### Exercise description
Of all the lines below, output only those starting at the one with "This screenshot has" and ending at the one with "Image resolution: width=1568", both ends included, exactly as written.

(Beginning of The data)

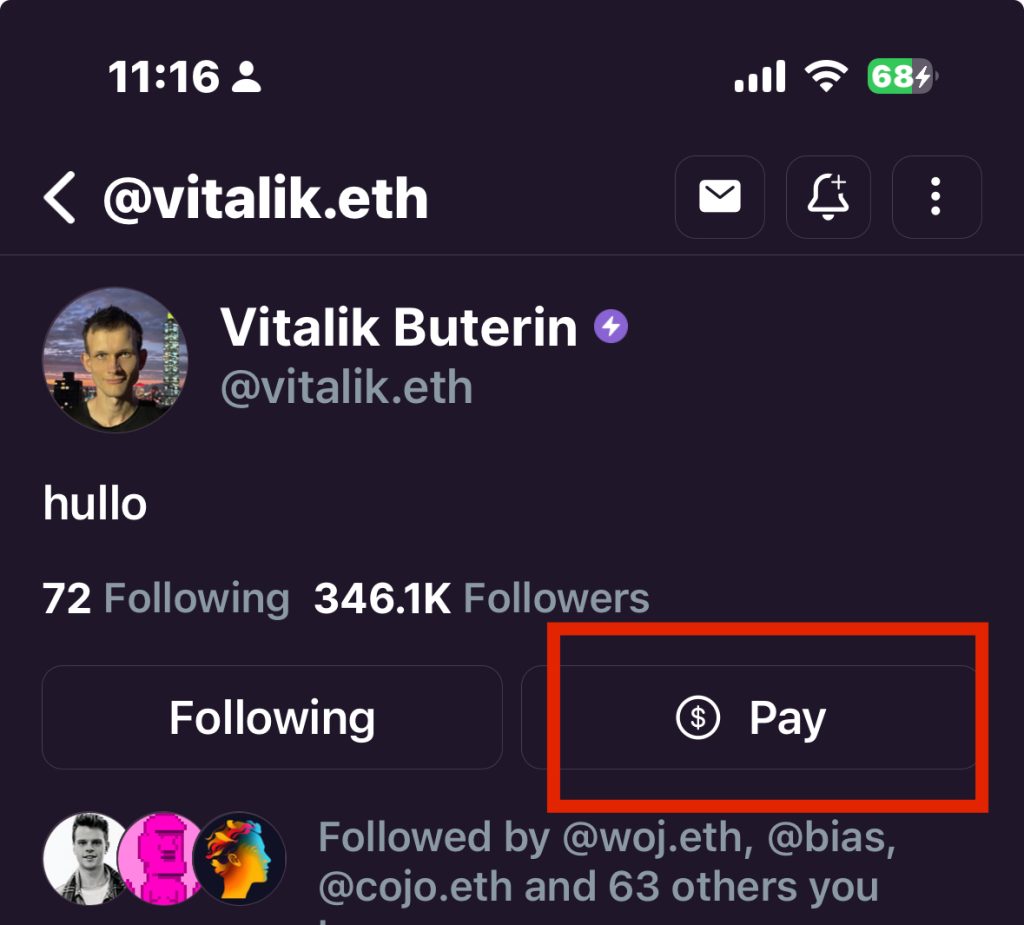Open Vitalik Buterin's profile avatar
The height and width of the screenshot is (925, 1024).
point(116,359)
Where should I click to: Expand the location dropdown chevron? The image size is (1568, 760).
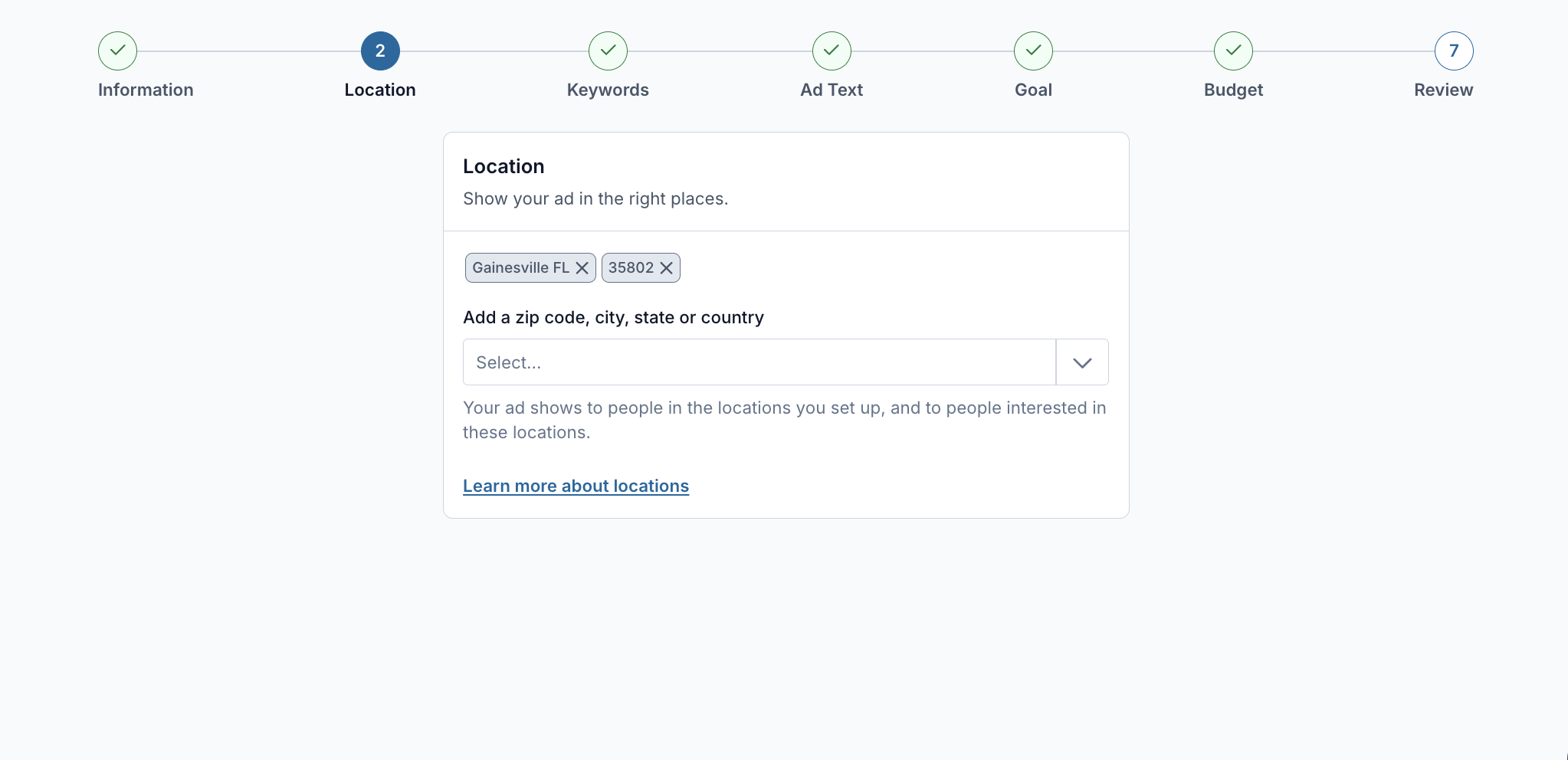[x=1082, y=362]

(End of The data)
(Beginning of The data)

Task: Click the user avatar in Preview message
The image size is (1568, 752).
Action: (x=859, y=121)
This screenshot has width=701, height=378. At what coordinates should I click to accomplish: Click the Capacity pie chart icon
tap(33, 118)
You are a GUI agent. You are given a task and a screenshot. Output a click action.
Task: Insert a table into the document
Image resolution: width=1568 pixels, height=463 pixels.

(End of The data)
(Beginning of The data)

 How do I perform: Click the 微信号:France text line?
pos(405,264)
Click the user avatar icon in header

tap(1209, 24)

(End of The data)

### Solution for this task
This screenshot has width=701, height=378. At what coordinates should I click to accomplish: Click the Capacity pie chart icon
tap(33, 118)
You are a GUI agent. You are given a task and a screenshot. Output a click action.
Task: Insert a table into the document
Image resolution: width=1568 pixels, height=463 pixels.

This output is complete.